ПИСЬМЕННОЕ ЗАДАНИЕ 1
Каким по счёту судном, обогнувшим северную оконечность Евразии, стала «Заря» согласно рассказу о её плавании?
ПИСЬМЕННОЕ ЗАДАНИЕ 2
Подхватите рассказ о плавании «Зари» мимо мыса Челюскин и продолжите его после последнего предложения.

___ ПРИВЕДЁННЫЙ ОТРЫВОК ___

Адмирал Колчак - Павел Зырянов
Шрифт:
Интервал:
Закладка:
* * *
Рано утром 19 августа 1901 года Матисен разбудил Толля и сообщил, что «Заря» пересекает долготу мыса Челюскин. Разволновавшийся Толль быстро оделся и вышел на палубу. Тусклый свет пробивался сквозь облака. «Заря» обходила широкий ледяной пояс, отделяющий море от берега. И когда берег стал близок, Колчак, захватив инструменты для определения широты и долготы, прыгнул в байдарку. Вслед за ним на берег отправился Толль. Внезапно вынырнувший морж едва не опрокинул лодку с начальником экспедиции.
На берегу соорудили гурий, около которого все сфотографировались. Толль подавил в себе желание совершить экскурсию в глубь полуострова, где виднелись конусообразные сопки. «В настоящее время, – записал он в дневнике, – наш единственный лозунг: „Идти вперёд!“»
В полдень все были на борту «Зари», украшенной флагами и вымпелами. Толль распорядился дать салют в честь Челюскина, и вскоре «Заря» отправилась в дальнейшее плавание. Колчак и Зеберг, сделав подсчёты, определили долготу и широту мыса, на котором была сделана остановка. Он оказался немного восточнее настоящего мыса Челюскин. Безымянный мыс был назван по имени «Зари». Норденшельд в своё время тоже «промахнулся»: так появился мыс «Веги», к западу от мыса Челюскин. После норденшельдовской «Веги» с вспомогательным судном «Лена» и нансеновского «Фрама» «Заря» стала четвёртым судном, обогнувшим северную оконечность Евразии.[128]
С началом навигации, когда Матисену и Колчаку пришлось делить вахты на двоих, у них началась нелёгкая жизнь. Колчак вынужден был свести свою научную работу «к самым необходимым и крайне узким размерам».[129] «Оба офицера нуждаются в восстановлении своих сил не менее, чем котёл нашей „Зари“ в ремонте», – отметил Толль в своём дневнике.[130]
Обогнув мыс Челюскин, «Заря» вышла в море, которое когда-то называлось Сибирским, затем морем Норденшельда. Ныне оно известно как море Лаптевых. Колчак называл его Сибирским. Море было свободно от льда. Своими свинцовыми водами и низкими берегами оно напоминало Балтику. Но отсутствие встречных судов, навигационных знаков и маячных огней говорило о том, что «Заря» попала в неизведанные воды. Здесь действительно никого ещё не было, ибо маршруты Норденшельда и Нансена пролегали южнее. Толль распорядился держать курс прямо на предполагаемое место Земли Санникова.

___ СПИСОК ДАННЫХ ___

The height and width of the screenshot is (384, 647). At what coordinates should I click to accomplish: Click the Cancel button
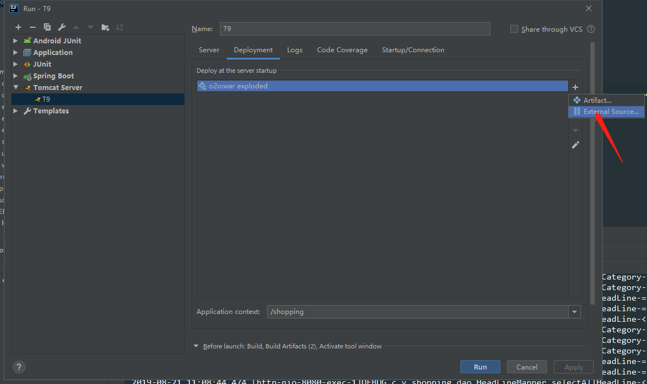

___
___ СПИСОК ДАННЫХ ___

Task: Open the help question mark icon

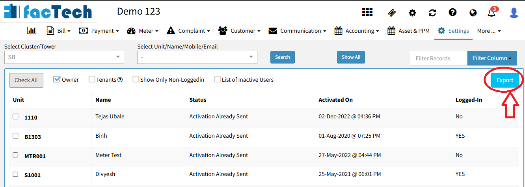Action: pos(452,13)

___

ОТВЕТ 1
Четвёртым.

ОТВЕТ 2
Несколько дней донимала утомительная качка. В кают-компании сыпалась со стола посуда, в лабораториях бились склянки. А в ночь на 29 августа разыгрался нешуточный шторм. «Заря» ложилась на борт, и волна накрывала шканцы, собаки барахтались в воде. В кают-компании с грохотом перевернулся огромный дубовый стол. В каютах перемешались книги, бумаги, посуда, одежда. Колчак в эту ночь стоял на вахте и управлял кораблём. Вернувшись с вахты, голодный и продрогший, он не смог даже напиться чаю.
После шторма полосами пошёл туман, так что не сразу удалось определить местонахождение судна. Мимо плыли разбитые штормом льдины. Земля Санникова нигде не показывалась. Днём 30 августа «Заря» подошла к кромке сплошного льда.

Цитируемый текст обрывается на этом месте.